J’ai déterré mes plans au début de 2022 et réservé un vol pour une visite de trois jours en Pologne. Là, j’ai rencontré Peter Lockley, un avocat à la retraite originaire de Leamington Spa, dans le centre de l’Angleterre, qui parcourt désormais le monde pour le plaisir de photographier des locomotives à vapeur. Lui aussi souhaitait s’essayer à la conduite d’un de ces engins. Mais lorsque je suis arrivé à Wolsztyn, Howard Jones m’a annoncé qu’une seule locomotive fonctionnait.

Le train à vapeur de la ligne reliant Wolsztyn à Leszno, quelque 45 km plus loin, passe deux fois par jour en semaine une grande partie de l’année, à 6h03 et 11h41. Arrivé tard à Wolsztyn, j’ai opté pour le second départ. C’était une erreur. La pompe des freins de la locomotive est tombée en panne lors du premier trajet, et le second a été annulé.

Cela me donnait le temps, au moins, d’être initié dans l’étrange et secrète confrérie des passionnés, la plupart assez âgés pour se souvenir des trains à vapeur britanniques. Ils ont grandi avec les livres de Thomas et ses amis et des films comme Brève rencontre et Les enfants du chemin de fer.

La chambre d’hôte dans laquelle Howard Jones héberge les visiteurs est remplie d’objets de collection sur le thème des trains à vapeur: des drapeaux, des casquettes de contrôleur, des lampes de gardiens, des panneaux de plateformes, des modèles de trains, des DVD et photos sur les chemins de fer.

Peter Lockley et moi avons exploré l’«abri» à locomotives de Wolsztyn, un dépôt où se trouve une magnifique vieille rotonde, une plaque tournante ferrée comme je n’en avais plus vu depuis l’enfance. Il y avait également 18 locomotives à vapeur dans divers états d’entretien. Lockley les connaissait toutes. «Celle-ci, déclarait-il, est un Pm36-2, construit en Pologne en 1937, le dernier en son genre dans le monde.»

Autour d’un déjeuner de potage aux champignons sauvages et de gibier dans un manoir de campagne aristocratique d’avant-guerre, Howard Jones, les cheveux gris et désormais âgé de 70 ans, m’a raconté son histoire. Né et élevé à Londres, son père l’a emmené admirer une rare locomotive à vapeur Clan Stewart à la gare de la rue Liverpool lorsqu’il avait cinq ans. Plus tard, il se faufilait en secret dans des halles de trains portant des noms tels que Cricklewood, Neasden et Old Oak Common pour admirer les locomotives.

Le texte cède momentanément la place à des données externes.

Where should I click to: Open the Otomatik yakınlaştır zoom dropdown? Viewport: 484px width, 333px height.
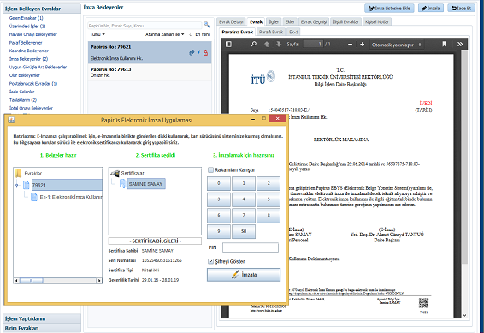396,45
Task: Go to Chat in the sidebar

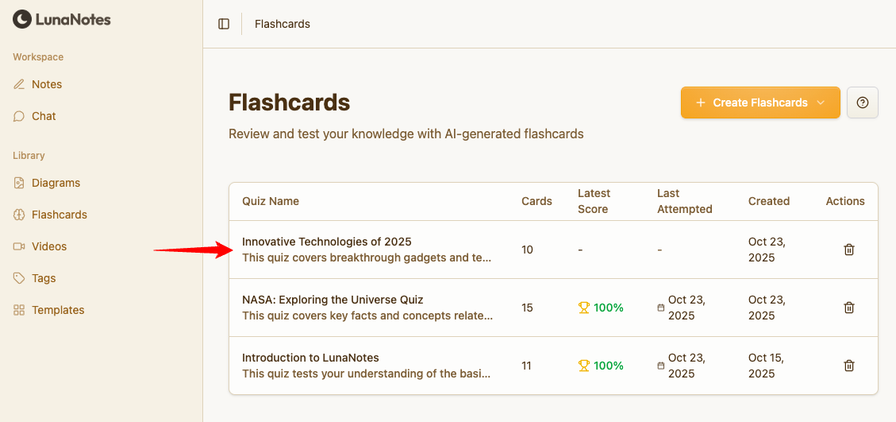Action: click(44, 116)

«En été j’observais les trains, et lors des sombres journées d’hiver je jouais avec un modèle de train dans la chambre.» Lorsque le dernier service régulier de train à vapeur pour les passagers s’est arrêté en Grande-Bretagne en 1968, «c’était presque comme de perdre un ami proche».

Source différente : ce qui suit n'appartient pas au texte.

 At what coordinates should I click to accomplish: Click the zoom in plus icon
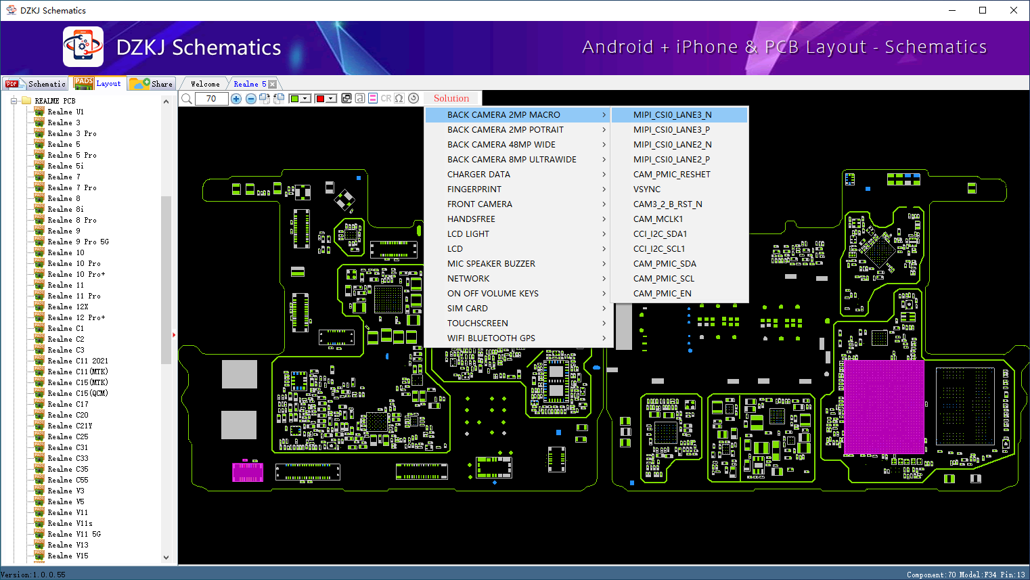(x=236, y=99)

Howard a quitté l’école au tout début de l’ère des forfaits vacances abordables. Il a travaillé dans quelques agences de voyages, puis a créé une entreprise qui organisait des séjours de week-end pour des amateurs de chemins de fer historiques en Allemagne et en Pologne. C’est ainsi qu’il a découvert le dépôt de Wolsztyn.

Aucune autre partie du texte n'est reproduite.